CodeGen2: Lessons for Training LLMs on Programming and Natural Languages

Erik Nijkamp,Hiroaki Hayashi,Caiming Xiong,Silvio Savarese,Yingbo Zhou
2023-07-12
Abstract:Large language models (LLMs) have demonstrated remarkable abilities in representation learning for program synthesis and understanding tasks. The quality of the learned representations appears to be dictated by the neural scaling laws as a function of the number of model parameters and observations, while imposing upper bounds on the model performance by the amount of available data and compute, which is costly. In this study, we attempt to render the training of LLMs for program synthesis more efficient by unifying four key components: (1) model architectures, (2) learning methods, (3) infill sampling, and, (4) data distributions. Specifically, for the model architecture, we attempt to unify encoder and decoder-based models into a single prefix-LM. For learning methods, (i) causal language modeling, (ii) span corruption, (iii) infilling are unified into a simple learning algorithm. For infill sampling, we explore the claim of a "free lunch" hypothesis. For data distributions, the effect of a mixture distribution and multi-epoch training of programming and natural languages on model performance is explored. We conduct a comprehensive series of empirical experiments on 1B LLMs, for which failures and successes of this exploration are distilled into five lessons. We will provide a final recipe for training and release CodeGen2 models in size 1B, 3.7B, 7B, and, 16B parameters, along with the training framework as open-source: <a class="link-external link-https" href="https://github.com/salesforce/CodeGen" rel="external noopener nofollow">this https URL</a>.
Machine Learning
What problem does this paper attempt to address?

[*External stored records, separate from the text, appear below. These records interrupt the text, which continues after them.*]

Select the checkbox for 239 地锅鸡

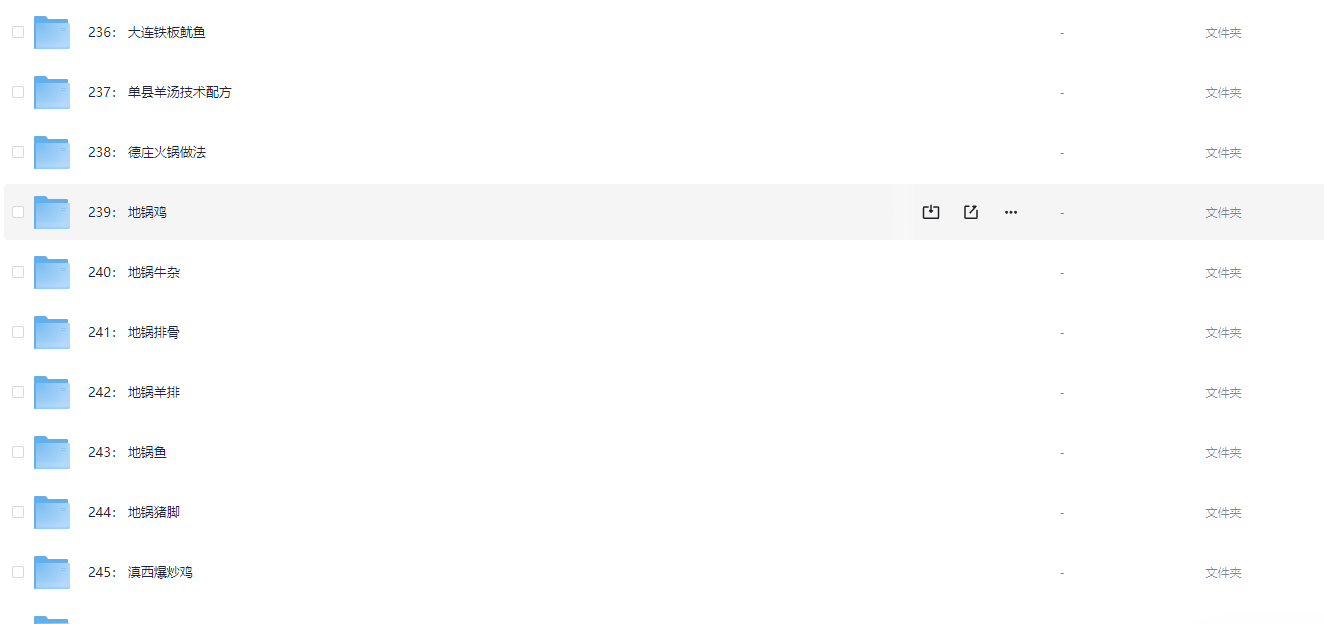18,212
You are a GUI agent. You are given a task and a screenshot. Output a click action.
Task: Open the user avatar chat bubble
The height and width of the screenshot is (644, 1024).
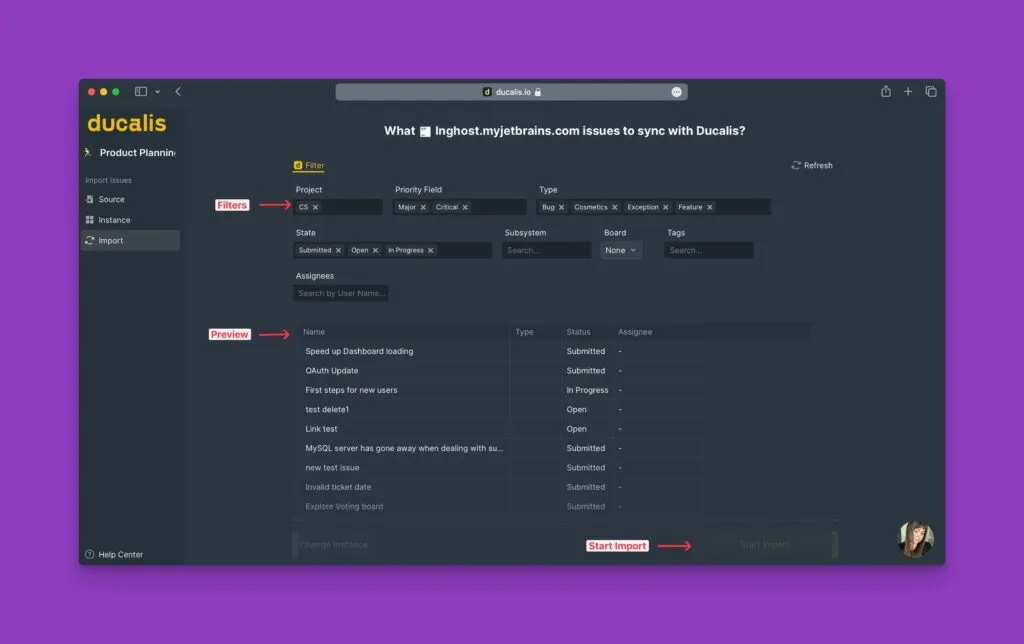pyautogui.click(x=915, y=539)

The problems that this paper attempts to solve mainly focus on how to train large - language models (LLMs) more efficiently to achieve program synthesis tasks. Specifically, the authors try to reduce training costs and improve model performance by unifying four key components: 1. **Model architecture**: Unify the encoder and decoder models into a single prefix - language model (Prefix - LM), hoping to simplify the model architecture while maintaining or improving performance. 2. **Learning method**: Unify causal language modeling, span corruption, and infilling into a simple learning algorithm to improve the efficiency of zero - sample learning and understanding tasks. 3. **Infilling sampling**: Explore the "free lunch" hypothesis, that is, to enable the model to have the ability of left - to - right and infilling sampling without increasing the computational cost. 4. **Data distribution**: Study the impact of the mixed distribution of natural language and programming languages on model performance, as well as the effect of multi - round training. Through these attempts, the authors hope to provide a general - purpose model that can perform well on a variety of synthesis and understanding tasks and can reduce training costs. In addition, they also hope to promote research and application in the community through open - source code and pre - trained models.